Examples: "horse", "long march", "*success*".
- English definitions
CL: In each definition, The abreviation CL stands for classifier (量词), also known as the measure word. For instance, 桌子 table; desk; CL:张,套 means that the two classifiers for 桌子 are 张 and 套
- Single character
If the character is known to Xiaoma Cidian, the pinyin pronunciation and the English definitions will be displayed along with other information:
- The Unicode code point (in the form U+XXXX); you can click on the code point to open the Unihan page at Unicode.org.
- The number of strokes of the character
- The HSK level (when available), from 1 to 4.
- The position of the character in the list of most frequent characters sorted from most to least frequent. For instance, "Pos: 3" means that the character is the third most frequent.
- The frequency "score": a figure within a scale from 0 to 1000, where 0 means a very rare character and 1000 the most frequently used character.
- A link to the page of this character in the Wikitionary.
- The radical (and possibly the radical variants).
- The different variants of the character, like the traditional form(s).
- A list of frequent compounds containing this character.
- Links to the list of all compounds starting with and containing the character.
- Compound words
Displays all compounds containing the sequence of characters, sorted by the most to less frequently used.
When searching from English words, the closest matches will be presented first, in order to avoid displaying too many results.
If no match can be found, it will dislay the individual characters and compounds contained in the entered expression.
Displays either the list of all characters matching the search (when searching for a single character pinyin expression),
or all compounds words containing the given compound. In this case, the exact matches are displayed first.
Enter here a chinese text (simplified characters) to annotate it with the corresponding English definitions. The annotation engine
tries to recognize compounds.
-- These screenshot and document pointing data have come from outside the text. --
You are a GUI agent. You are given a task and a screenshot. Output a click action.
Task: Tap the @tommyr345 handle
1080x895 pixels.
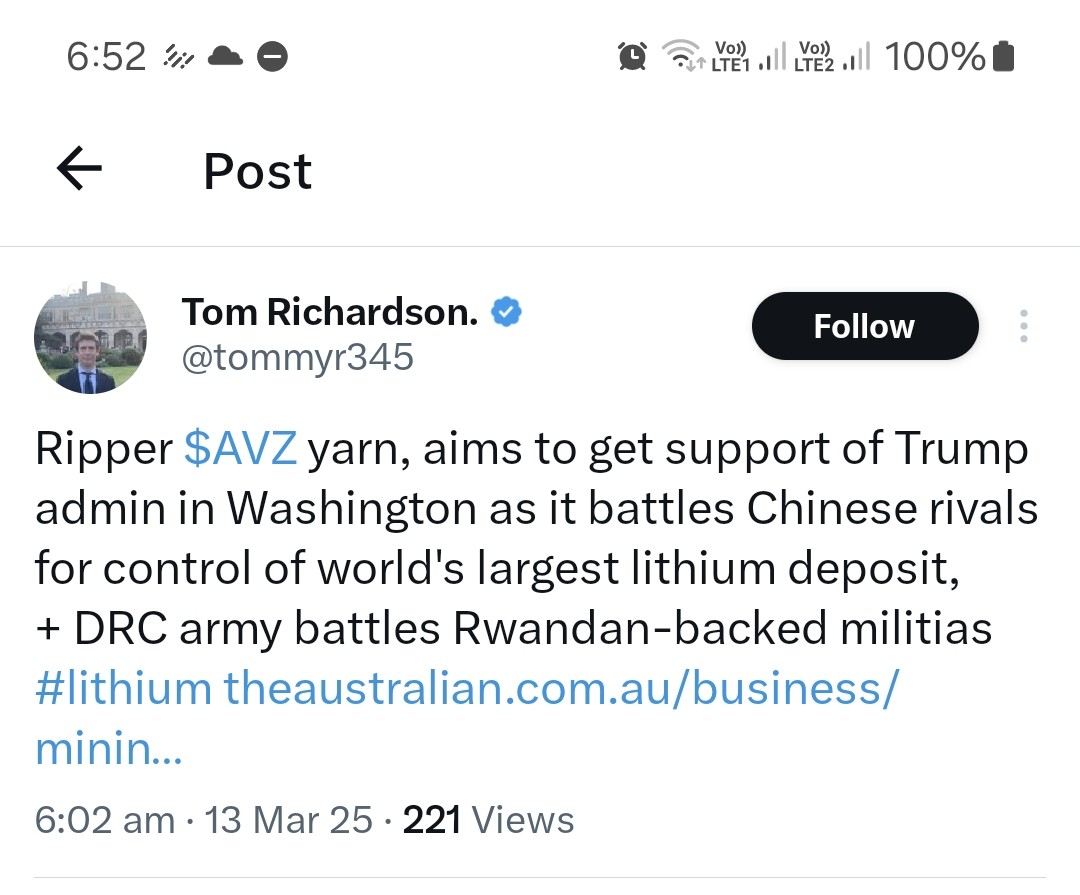click(297, 357)
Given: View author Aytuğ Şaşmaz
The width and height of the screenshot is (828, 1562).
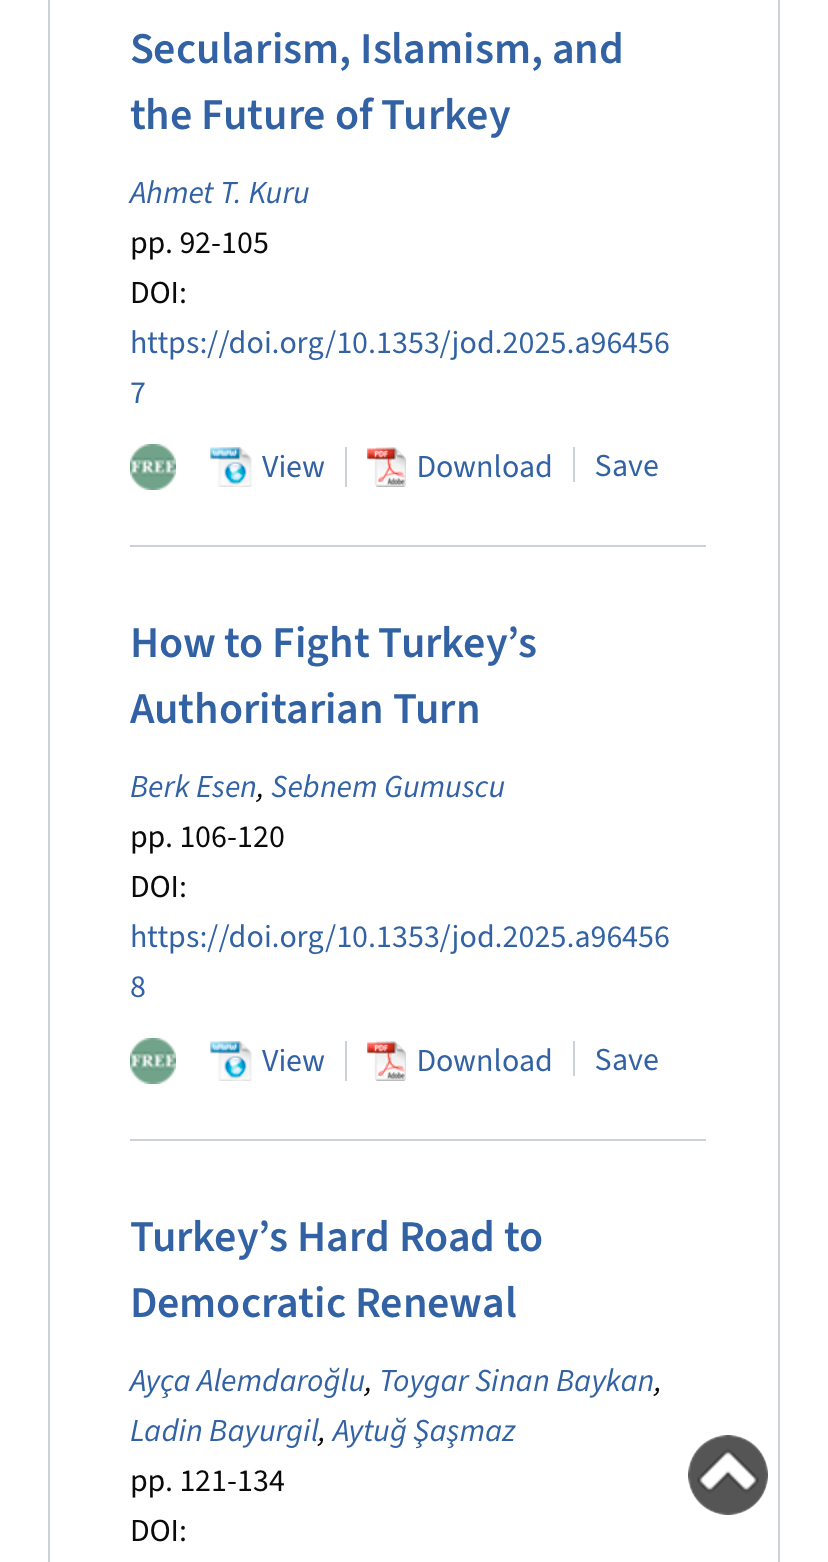Looking at the screenshot, I should pyautogui.click(x=423, y=1430).
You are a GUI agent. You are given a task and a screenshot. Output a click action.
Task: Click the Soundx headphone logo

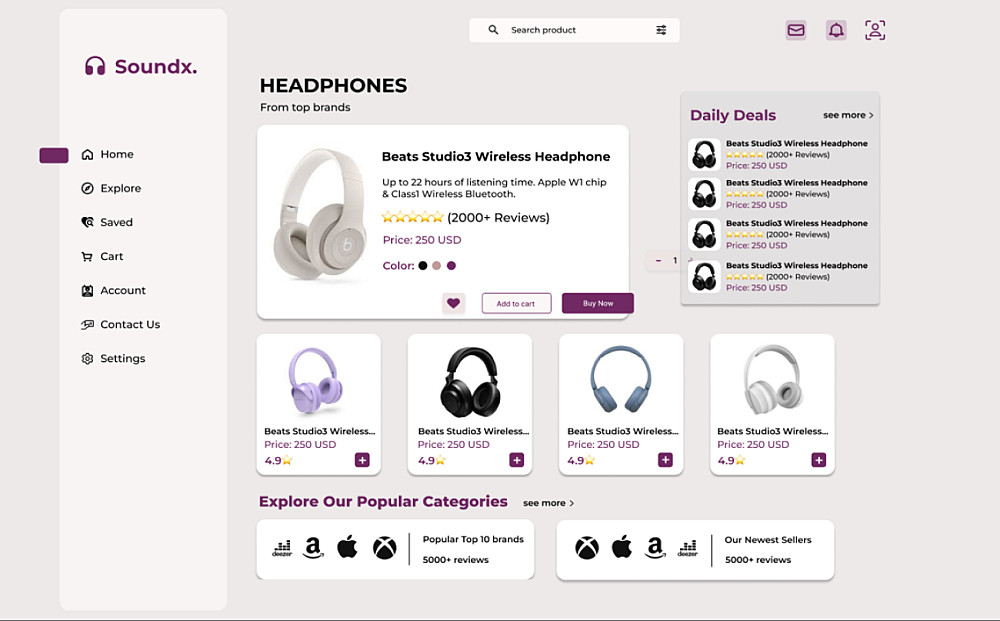point(95,66)
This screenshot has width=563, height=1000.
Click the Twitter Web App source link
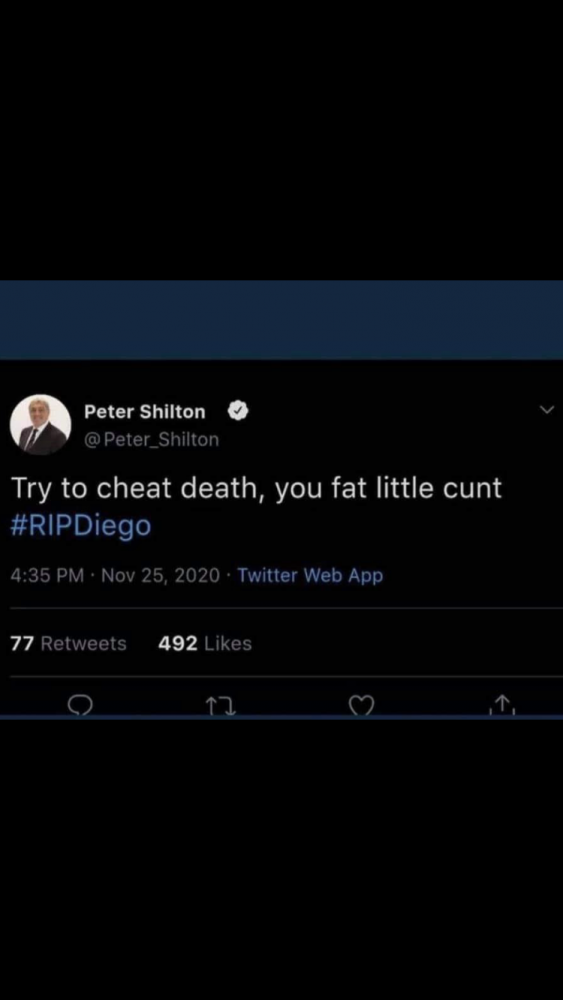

Note that it can fail in some cases to segment the text correctly, an can only recognize the words contained
in the dictionary.
Chinese daily news annotation
Select a news article from the list and have it annotated.
The articles are fetched from the news RSS feeds of various News providers.
If you would like to have one source to be added to the list, send an email or post to the Discussion Forum!
In some cases, Xiaoma Cidian will not be able to load a given news article. Most of the time, this is due to a change in the provider's
web sites. If this happens, do not hesitate to report the problems so that the fetching engine can be upgraded.
Characters and words tables
- List characters by strokes count.
- List characters difficult to find when searching from radicals. It can be very helpful when searching for a character where the radical is not obvious, but without traversing the whole list of characters.
List the 214 Kanxi radicals (康熙部首), sorted by strokes count.
Click on one radical to list all characters classified under that radical.
List the characters and compounds you can encounter in level 1 (甲 or A), 2 (乙 or B), 3 (丙 or C) and 4 (丁 or D) of the HSK.
Note that these lists are informational only. Xiaoma Cidian is not affiliated in any way to the HSK (Hànyǔ Shuǐpíng kǎoshì 汉语水平考试).
- Characters: all the characters encountered in a level (as single words or as part of compounds).
Does not take into account the different possible meanings or pronunciations:
- Compounds: all compound words for that level. The list of words has an option to display all words, single-char words only or compounds only.
The lists of the most frequent individual characters you may encounter in simplified Mandarin Chinese.
The list is split in chunks of 500 characters, which can be sorted by strokes count, frequency, radical, pinyin.
The characters can also be displayed randomly, which is helpful for learning purposes.
the Chinese Character pages include the list of known variants. The variants can be the traditional form,
a variant for a given definition only (and can be used only in some circumstances), a full variant, etc.